- **PROBLEM STATEMENT**: Below are the records; count how many of their lines contain the word "computer" and give that number only.

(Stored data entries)
■ ■ ■ ■ ■ ■ ■

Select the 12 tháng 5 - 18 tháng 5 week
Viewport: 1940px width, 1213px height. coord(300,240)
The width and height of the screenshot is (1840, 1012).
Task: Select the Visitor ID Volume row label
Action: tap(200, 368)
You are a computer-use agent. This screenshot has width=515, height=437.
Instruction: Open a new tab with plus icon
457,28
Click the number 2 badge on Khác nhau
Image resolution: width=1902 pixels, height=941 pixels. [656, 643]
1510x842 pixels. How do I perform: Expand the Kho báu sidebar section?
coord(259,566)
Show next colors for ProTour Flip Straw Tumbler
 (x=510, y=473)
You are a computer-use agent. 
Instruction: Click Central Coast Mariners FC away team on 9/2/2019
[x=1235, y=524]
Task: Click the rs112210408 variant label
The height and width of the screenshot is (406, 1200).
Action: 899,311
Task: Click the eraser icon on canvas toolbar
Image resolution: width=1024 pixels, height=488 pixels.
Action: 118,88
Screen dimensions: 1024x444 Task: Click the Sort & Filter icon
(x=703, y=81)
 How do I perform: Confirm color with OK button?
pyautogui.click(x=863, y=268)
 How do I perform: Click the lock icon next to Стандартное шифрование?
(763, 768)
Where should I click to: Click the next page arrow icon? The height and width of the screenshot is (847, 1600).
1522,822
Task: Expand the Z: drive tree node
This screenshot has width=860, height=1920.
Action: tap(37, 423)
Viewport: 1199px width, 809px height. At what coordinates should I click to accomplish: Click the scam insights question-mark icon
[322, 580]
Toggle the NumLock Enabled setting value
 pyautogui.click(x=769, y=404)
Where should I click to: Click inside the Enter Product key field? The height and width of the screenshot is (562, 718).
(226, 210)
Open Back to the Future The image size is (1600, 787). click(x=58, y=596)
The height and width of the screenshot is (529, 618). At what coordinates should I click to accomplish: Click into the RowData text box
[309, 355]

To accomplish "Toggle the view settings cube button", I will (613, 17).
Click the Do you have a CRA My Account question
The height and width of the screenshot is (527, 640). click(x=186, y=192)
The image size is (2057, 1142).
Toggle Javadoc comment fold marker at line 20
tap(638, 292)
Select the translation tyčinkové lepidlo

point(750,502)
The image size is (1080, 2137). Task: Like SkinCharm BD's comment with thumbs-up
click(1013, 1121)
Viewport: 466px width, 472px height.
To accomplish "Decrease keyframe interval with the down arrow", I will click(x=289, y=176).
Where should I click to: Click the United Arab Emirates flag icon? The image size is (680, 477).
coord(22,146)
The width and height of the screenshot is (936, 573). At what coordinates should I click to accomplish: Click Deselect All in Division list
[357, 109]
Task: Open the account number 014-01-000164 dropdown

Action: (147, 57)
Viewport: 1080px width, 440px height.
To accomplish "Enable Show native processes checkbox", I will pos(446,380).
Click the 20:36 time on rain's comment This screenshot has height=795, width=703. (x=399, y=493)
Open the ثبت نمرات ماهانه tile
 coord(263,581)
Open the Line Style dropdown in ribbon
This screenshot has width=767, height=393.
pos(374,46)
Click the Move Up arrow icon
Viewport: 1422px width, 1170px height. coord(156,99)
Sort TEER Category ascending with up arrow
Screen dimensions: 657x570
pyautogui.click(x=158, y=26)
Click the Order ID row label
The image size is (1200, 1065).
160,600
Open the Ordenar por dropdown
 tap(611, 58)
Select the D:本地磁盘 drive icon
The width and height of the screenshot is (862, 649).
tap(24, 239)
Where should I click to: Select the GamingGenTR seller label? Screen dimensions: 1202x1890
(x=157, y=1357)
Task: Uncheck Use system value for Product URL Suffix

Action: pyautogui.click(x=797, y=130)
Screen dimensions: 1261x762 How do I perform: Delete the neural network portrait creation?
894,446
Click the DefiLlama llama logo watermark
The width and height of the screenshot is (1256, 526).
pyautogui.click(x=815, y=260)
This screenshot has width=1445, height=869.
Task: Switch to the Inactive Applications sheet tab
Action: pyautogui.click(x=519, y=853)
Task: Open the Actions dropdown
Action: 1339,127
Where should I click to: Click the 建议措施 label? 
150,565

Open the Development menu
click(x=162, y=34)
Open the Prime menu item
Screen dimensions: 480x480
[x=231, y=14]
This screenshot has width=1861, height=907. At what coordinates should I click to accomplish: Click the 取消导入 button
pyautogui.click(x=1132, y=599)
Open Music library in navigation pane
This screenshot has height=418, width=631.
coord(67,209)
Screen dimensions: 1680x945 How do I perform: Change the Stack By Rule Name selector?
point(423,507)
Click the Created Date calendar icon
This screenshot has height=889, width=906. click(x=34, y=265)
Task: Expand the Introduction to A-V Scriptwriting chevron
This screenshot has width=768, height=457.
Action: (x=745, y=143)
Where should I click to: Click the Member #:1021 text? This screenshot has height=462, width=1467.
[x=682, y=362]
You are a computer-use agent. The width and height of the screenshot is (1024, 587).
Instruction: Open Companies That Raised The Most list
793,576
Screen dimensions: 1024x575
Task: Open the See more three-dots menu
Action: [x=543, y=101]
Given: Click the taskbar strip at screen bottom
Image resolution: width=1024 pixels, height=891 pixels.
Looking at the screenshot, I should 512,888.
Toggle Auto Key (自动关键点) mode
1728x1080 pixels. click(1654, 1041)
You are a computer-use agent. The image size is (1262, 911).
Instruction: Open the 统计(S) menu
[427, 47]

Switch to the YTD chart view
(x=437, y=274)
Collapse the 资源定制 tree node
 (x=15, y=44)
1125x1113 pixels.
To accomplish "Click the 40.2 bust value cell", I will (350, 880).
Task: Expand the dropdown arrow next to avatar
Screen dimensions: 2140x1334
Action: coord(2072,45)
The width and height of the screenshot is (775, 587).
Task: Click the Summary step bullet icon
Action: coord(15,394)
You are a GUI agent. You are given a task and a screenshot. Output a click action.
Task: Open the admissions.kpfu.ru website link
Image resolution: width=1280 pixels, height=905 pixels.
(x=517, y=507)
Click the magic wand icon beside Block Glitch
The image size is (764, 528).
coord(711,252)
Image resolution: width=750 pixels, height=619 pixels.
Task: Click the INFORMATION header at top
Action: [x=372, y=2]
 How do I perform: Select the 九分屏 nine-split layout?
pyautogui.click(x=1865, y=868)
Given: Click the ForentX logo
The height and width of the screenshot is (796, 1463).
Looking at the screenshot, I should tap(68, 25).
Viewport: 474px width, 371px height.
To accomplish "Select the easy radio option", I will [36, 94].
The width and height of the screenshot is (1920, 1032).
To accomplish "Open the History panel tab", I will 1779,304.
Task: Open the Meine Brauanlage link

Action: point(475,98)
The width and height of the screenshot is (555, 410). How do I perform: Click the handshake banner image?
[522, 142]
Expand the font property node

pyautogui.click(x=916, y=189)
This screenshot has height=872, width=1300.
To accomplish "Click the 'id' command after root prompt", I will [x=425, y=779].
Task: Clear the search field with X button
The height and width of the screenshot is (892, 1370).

■ ■ ■ ■ ■ ■ ■

- **EXERCISE ANSWER**: 4